Jon Gauthier Thesis Defense: Multi-level models of language comprehension in the mind and brain
Description
Date/Time: Wednesday April 12, 12-1pm
Location: MIT 46-6011
Zoom link: https://bit.ly/jongauthierdefense
Title: Multi-level models of language comprehension in the mind and brain
Abstract: What are the mental and neural representations that drive language comprehension? Large language models (LLMs) offer an exciting opportunity to address these questions more ambitiously than ever before in cognitive neuroscience, by finding mappings between the way humans and LLMs represent linguistic inputs. However, I argue in this thesis that many brain mapping methods relying on LLMs are limited in the types of claims about representational content they can safely support. I then present two case studies of a path forward. The first designs controlled interventions on LLMs’ internal representational contents, and tests the consequences of these interventions in a brain mapping evaluation.
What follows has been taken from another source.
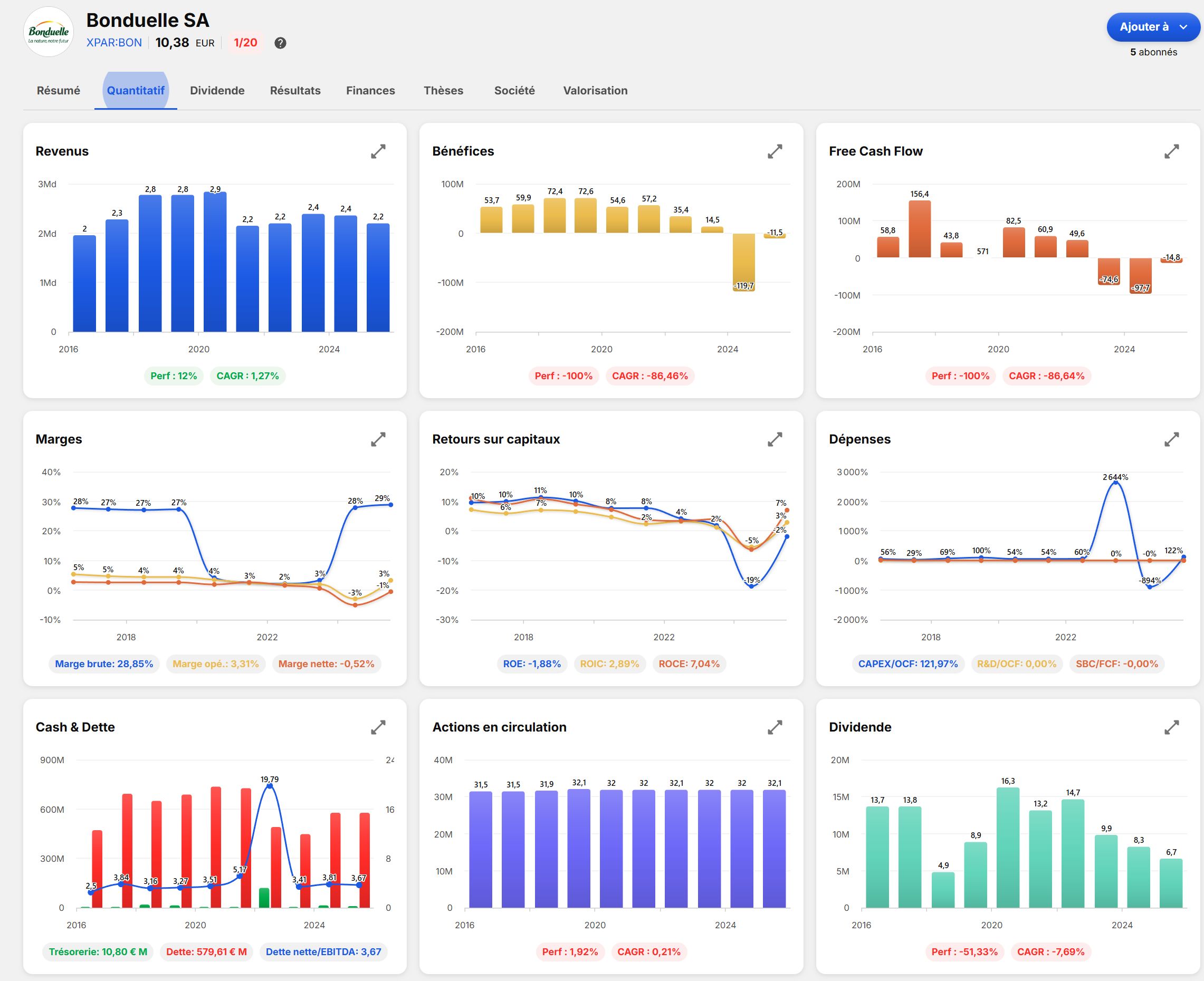Switch to the Résumé tab
1204x981 pixels.
click(58, 90)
We apply this method in an fMRI brain decoding study, which reveals findings about the time-course of human syntactic representations. The second study integrates an LLM into a structured model of auditory word recognition, which is designed from the start for model interpretability. I apply this model to explain EEG data recorded as subjects listened to naturalistic English speech. The model enables us to discover distinct neural traces of how humans recognize and integrate the meanings of words in real time. I conclude by discussing the implications of these findings for the mental computations that drive online language comprehension.